Oil fell toward $74 a barrel on Monday as low demand for crude oil in the wake of the economic downturn continued to pressure prices, outweighing last week's strong U.S. job report.
NYMEX crude for January delivery fell $1.34 to $74.13 a barrel by 2:20 p.m. Brent crude dipped 89 cents to $76.63 a barrel.
Despite the good jobs numbers, crude had some significant drags on it in terms of supplies, refinery utilization and overall economic activity. That's what is continuing to weigh, said John Kilduff, partner, Round Earth Capital.
Oil and product inventories have climbed in the world's top oil consumer as an economic downturn has depressed demand.
U.S. crude oil stockpiles rose again last week, according to a preliminary Reuters poll of analysts on Monday.
On Friday, data showing that U.S. jobs fell much less than expected had boosted hopes for economic recovery, but on Monday U.S. Federal Reserve Chairman Ben Bernanke warned that the unemployment rate could remain elevated for some time.

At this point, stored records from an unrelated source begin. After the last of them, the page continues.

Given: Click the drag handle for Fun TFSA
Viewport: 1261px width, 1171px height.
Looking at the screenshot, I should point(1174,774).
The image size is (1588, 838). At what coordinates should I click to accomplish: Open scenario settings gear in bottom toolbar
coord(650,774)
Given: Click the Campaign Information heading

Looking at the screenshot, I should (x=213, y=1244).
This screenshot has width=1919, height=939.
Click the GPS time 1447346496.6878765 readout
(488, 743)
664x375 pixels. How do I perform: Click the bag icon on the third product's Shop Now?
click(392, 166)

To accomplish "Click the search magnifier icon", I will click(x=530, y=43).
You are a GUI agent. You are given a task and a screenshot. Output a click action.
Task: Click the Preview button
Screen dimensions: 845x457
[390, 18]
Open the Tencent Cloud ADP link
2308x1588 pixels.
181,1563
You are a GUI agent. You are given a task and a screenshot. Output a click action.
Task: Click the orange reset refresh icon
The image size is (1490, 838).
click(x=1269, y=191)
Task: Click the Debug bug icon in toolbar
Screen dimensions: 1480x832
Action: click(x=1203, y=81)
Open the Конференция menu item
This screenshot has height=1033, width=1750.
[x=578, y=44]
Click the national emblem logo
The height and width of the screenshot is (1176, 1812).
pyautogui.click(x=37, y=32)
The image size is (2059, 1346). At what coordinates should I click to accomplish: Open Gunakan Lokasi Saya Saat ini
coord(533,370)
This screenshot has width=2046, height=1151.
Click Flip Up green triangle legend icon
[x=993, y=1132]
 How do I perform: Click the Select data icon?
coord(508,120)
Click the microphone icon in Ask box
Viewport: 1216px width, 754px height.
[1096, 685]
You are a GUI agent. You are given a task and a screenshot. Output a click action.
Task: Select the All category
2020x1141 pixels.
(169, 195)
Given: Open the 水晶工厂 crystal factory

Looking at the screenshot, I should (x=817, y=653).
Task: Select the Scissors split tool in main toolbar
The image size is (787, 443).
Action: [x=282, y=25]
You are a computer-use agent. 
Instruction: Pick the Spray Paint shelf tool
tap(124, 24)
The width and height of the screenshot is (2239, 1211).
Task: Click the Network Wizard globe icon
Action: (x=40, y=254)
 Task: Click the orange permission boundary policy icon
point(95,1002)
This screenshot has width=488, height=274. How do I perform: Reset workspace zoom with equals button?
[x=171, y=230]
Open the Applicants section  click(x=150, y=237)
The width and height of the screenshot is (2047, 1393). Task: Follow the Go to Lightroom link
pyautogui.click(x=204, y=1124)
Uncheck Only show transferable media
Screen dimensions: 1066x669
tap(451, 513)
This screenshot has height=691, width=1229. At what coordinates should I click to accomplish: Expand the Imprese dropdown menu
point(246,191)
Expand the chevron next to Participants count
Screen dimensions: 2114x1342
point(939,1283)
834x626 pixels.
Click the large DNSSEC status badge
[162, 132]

U.S. stocks rose slightly after Bernanke said that the U.S. economy was improving, but that its recovery is still fragile. <.N>
Oil markets have looked to macroeconomic factors this year for signs of a recovery from the recession that could support oil demand.
The U.S. dollar drifted lower after Bernanke's comments.
Weakness in the greenback typically discourages investor interest in dollar-denominated commodities.
Saudi Arabia's oil minister Ali al-Naimi on Saturday described the current oil price as stable and perfect for consuming and producing nations alike at around $75 a barrel.
With no output changes expected at OPEC's Luanda meeting later this month, brimming stocks on land and an estimated 165 million barrels of crude oil and refined products in floating storage are sending investors further out along the oil futures curve in search of trading profits.